Test against the next version before it releases. Moodle publishes release candidates. Running your plugin test suite against RC builds catches breaking changes before they hit production. We built a CI pipeline that runs against the current stable, current LTS, and current RC. It has caught many problems early.
Keep your JavaScript modular. Every time we had AMD modules with clear inputs and outputs, upgrades were smooth. Every time we had inline JavaScript tangled with PHP string output, upgrades were painful.
Respect the Mustache boundary. Plugin PHP should prepare data arrays. Mustache templates should render HTML. When you blur this boundary, putting business logic in templates, or generating HTML in PHP, maintenance suffers immediately and upgrade complexity accumulates.

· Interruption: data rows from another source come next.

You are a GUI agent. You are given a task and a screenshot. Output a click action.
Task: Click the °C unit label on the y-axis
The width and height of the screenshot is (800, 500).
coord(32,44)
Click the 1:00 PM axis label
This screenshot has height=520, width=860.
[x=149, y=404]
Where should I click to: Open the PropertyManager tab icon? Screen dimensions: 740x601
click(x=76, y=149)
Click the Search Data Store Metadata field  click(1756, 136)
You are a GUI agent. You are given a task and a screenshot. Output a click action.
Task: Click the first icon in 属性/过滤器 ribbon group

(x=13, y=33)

The Human Side: Community and Governance
Moodle's community has been one of the most consistent positive forces across fifteen years. The moodle.org forums, the developer chat, the annual MoodleMoot conferences, these are places where genuine knowledge sharing happens. We have contributed code back to the community, we have had contributions from community members improve our own plugins, and we have learned from other developers who were working through the same problems.
The governance model, HQ-led with community input through the tracker, has its frustrations. Decision cycles can be slow. Priorities do not always align with what agencies on the ground need. But the model produces a platform with a coherent vision and a genuine commitment to backward compatibility within major versions.

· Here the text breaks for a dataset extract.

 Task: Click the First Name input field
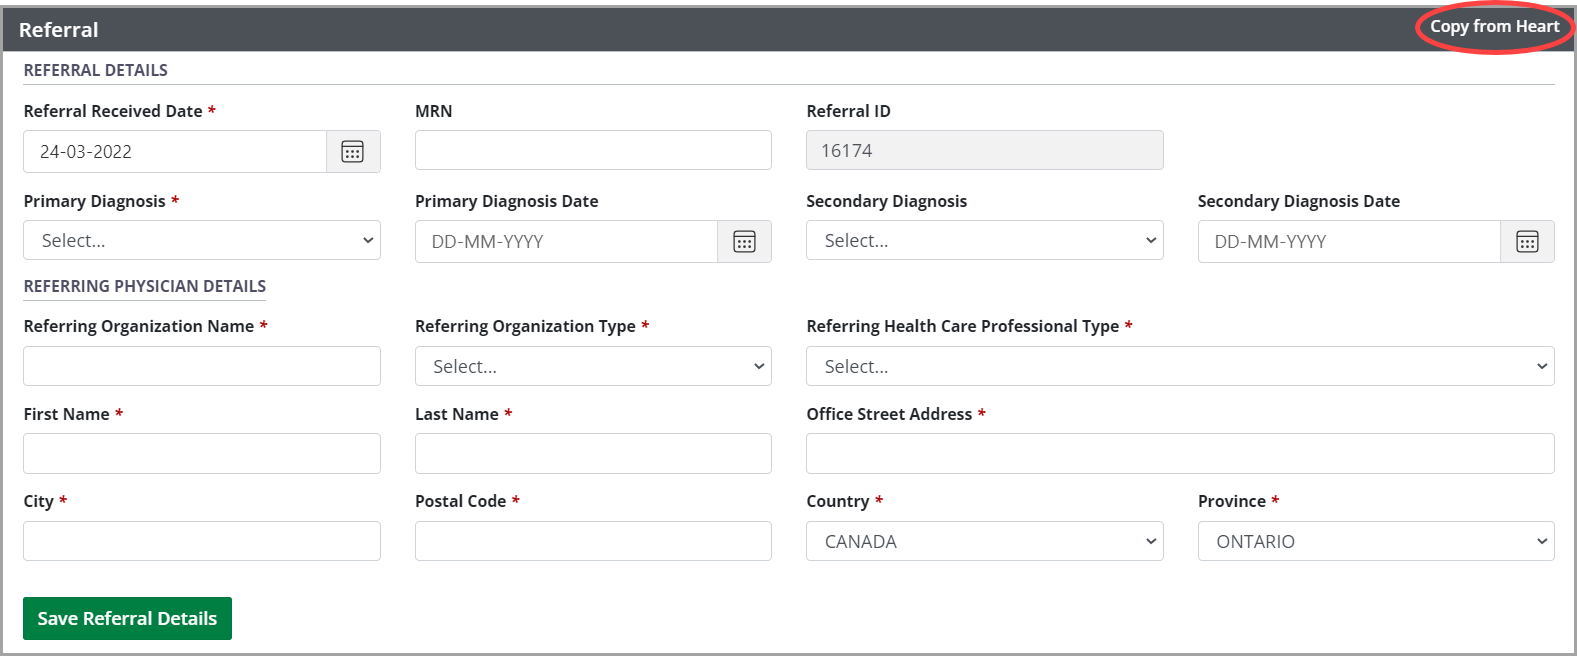pyautogui.click(x=202, y=454)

The annual MoodleMoot NL events gave us direct connections to the Dutch Moodle community. Those relationships matter, when a client has an unusual problem, knowing who to call in the broader ecosystem is part of delivering good service.

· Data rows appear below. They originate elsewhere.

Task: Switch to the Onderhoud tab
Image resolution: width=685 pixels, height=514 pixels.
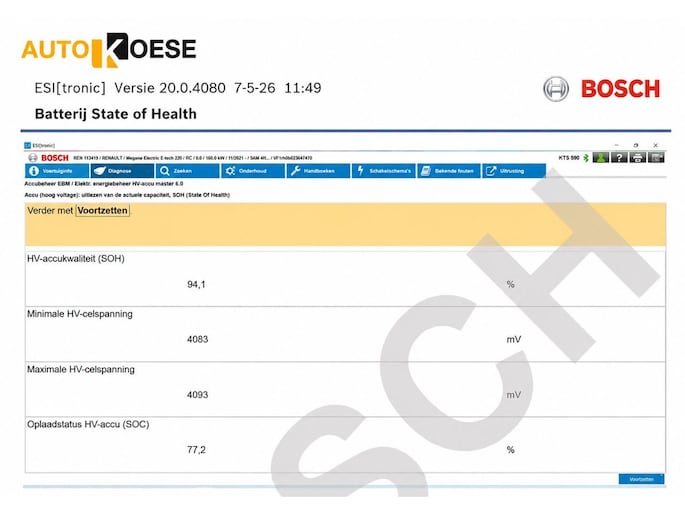Action: (253, 171)
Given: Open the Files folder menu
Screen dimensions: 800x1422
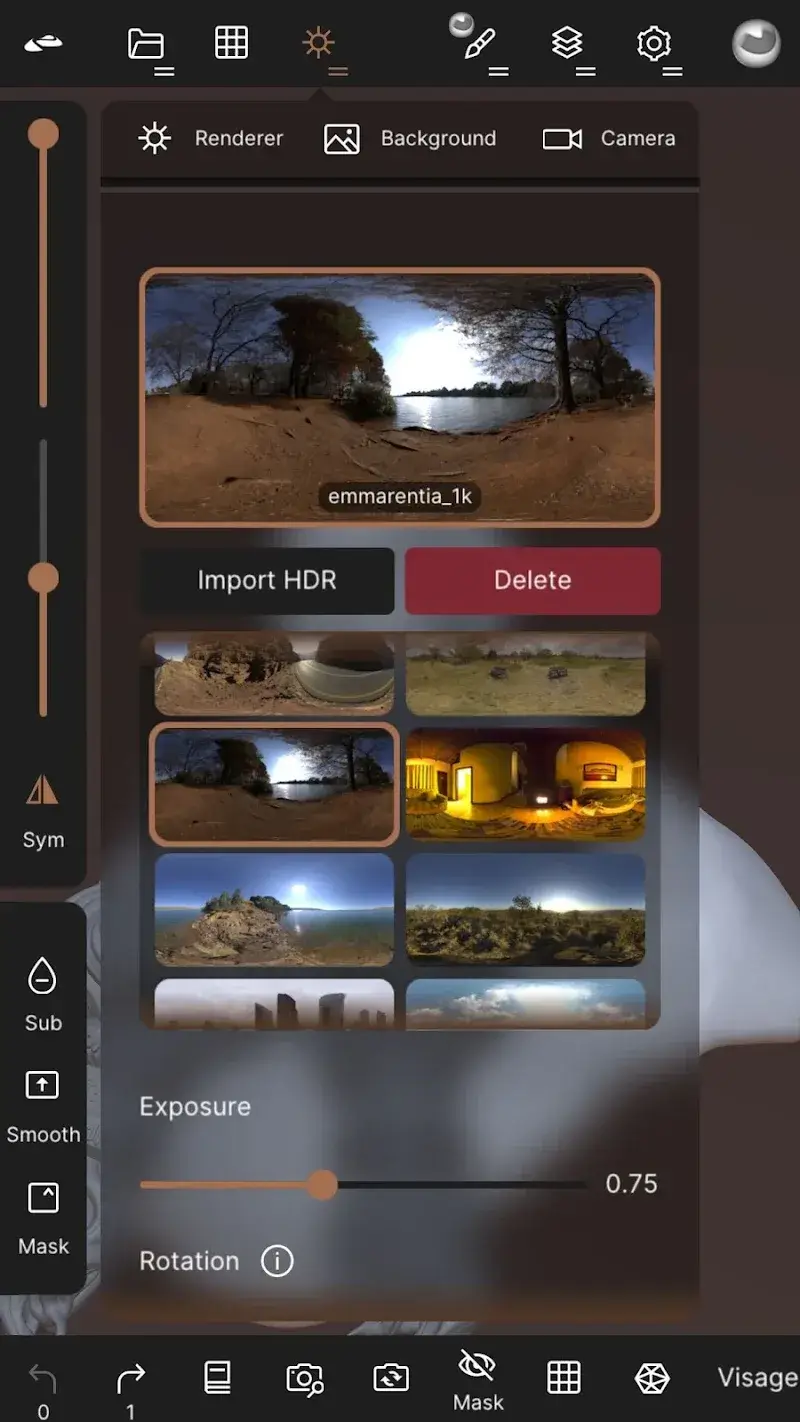Looking at the screenshot, I should point(147,45).
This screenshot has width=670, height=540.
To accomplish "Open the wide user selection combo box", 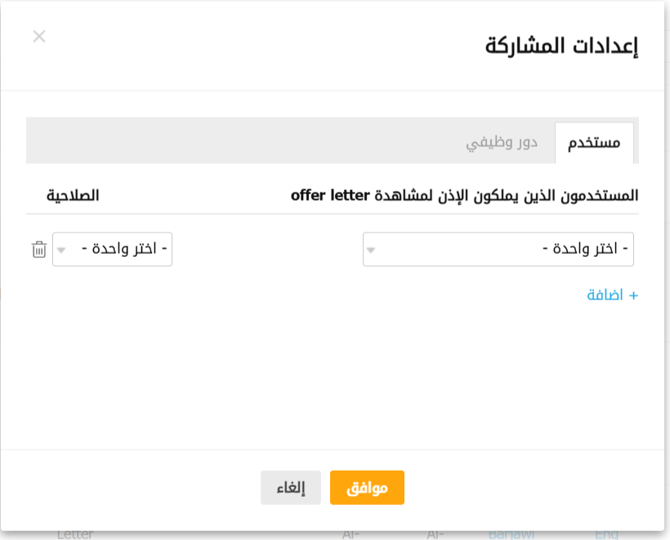I will click(498, 250).
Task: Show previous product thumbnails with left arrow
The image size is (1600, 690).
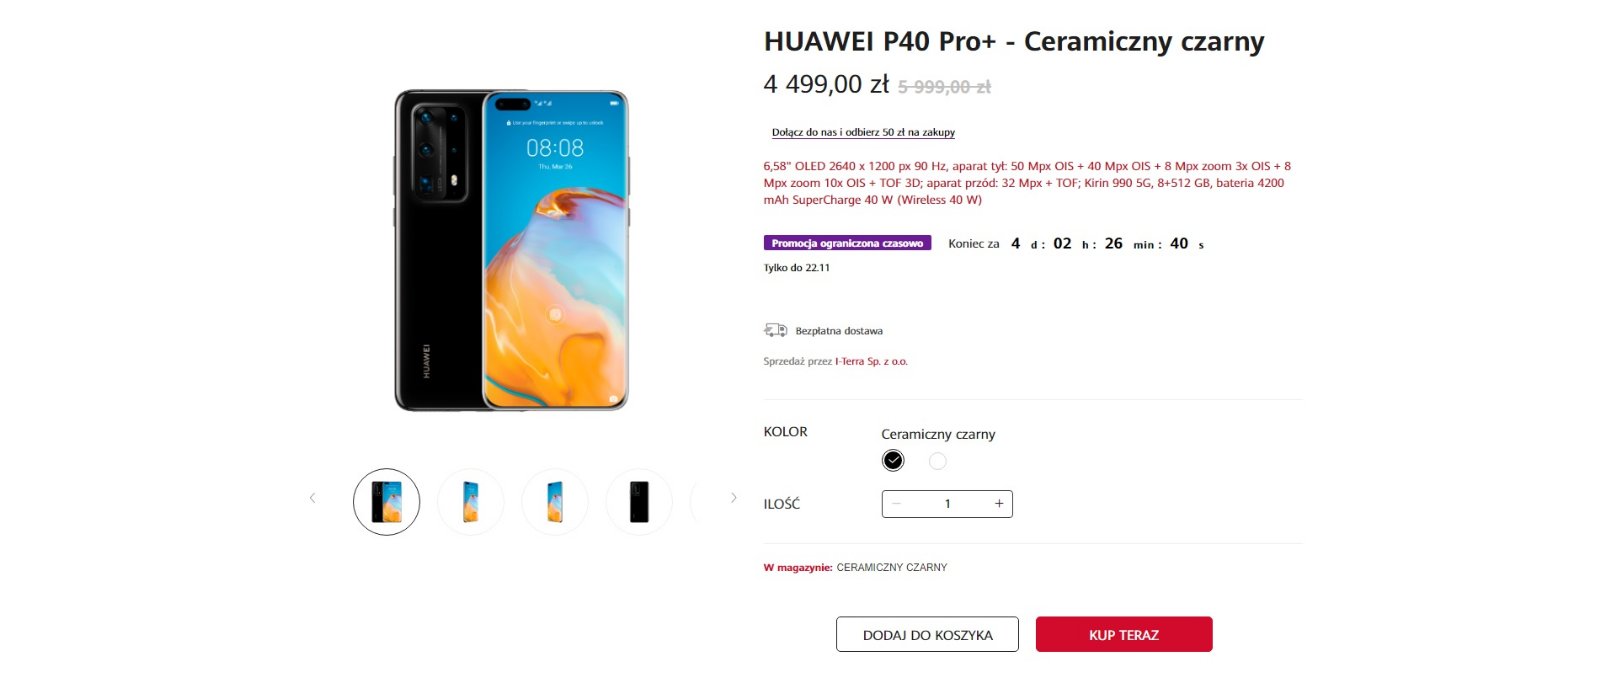Action: pyautogui.click(x=312, y=498)
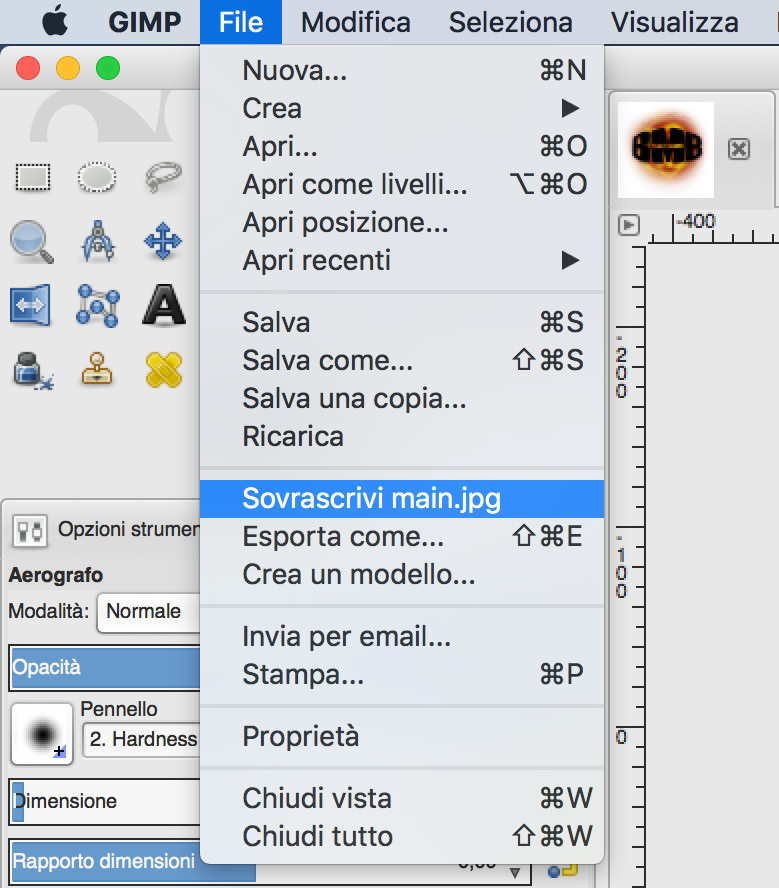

Advice for Organizations Still Running Older Versions
If you are reading this while running Moodle 3.9 or 3.11, you are demonstrably outside supported territory. Security fixes for 3.9 ended on 11 December 2023; 3.11 receives no security fixes at all. The gap with current Moodle versions is not just cosmetic, it is operational and security-related.
More importantly, the current upgrade path is staged. Moodle 4.5 requires 4.1.2 minimum as a source version, and Moodle 5.0 and 5.1 require 4.2.3 minimum. From 3.9 or 3.11 you can no longer jump directly to any modern line; at least one intermediate step is unavoidable.
Our recommendation: start with an audit. Catalogue every customization, custom plugins, theme overrides, core patches, third-party plugins. For each one, determine the maintenance status. For third-party plugins, check whether they have 4.x/5.x compatible releases. For custom code, estimate the update effort. Then plan a phased upgrade: test environment first, staging second, production last, with each phase having a rollback plan.
The organizations that have the hardest time upgrading are the ones that let technical debt accumulate while delaying the upgrade decision. Every year on an old version adds to that debt.
Looking Forward
The core of the story holds: in fifteen years Moodle has changed from a rough, PHP-heavy course platform into a mature, modular LMS. The historical markers sit slightly differently than often assumed: 2.0 was the big backend rupture, 2.9 and 3.2 were the frontend turning point, 4.0 was the UX reset, 4.5 brought AI into core Moodle LMS, and 5.x continues the line with PHP 8.2+, routing, and further AI integration.
We have rebuilt alongside it. Each major version has required us to grow, as PHP developers, as front-end engineers, as architects of learning systems. The migration from 1.8 to 2.0 forced us to learn proper plugin architecture. The 2.9/3.2 era forced us to learn modern JavaScript and templating. The 4.0 UX overhaul forced us to invest in UX thinking. Moodle 5.x is pushing us deeper into modern PHP, routing, and AI-augmented development.
That is, we think, the right kind of challenge for a team that intends to be doing this for the next fifteen years too.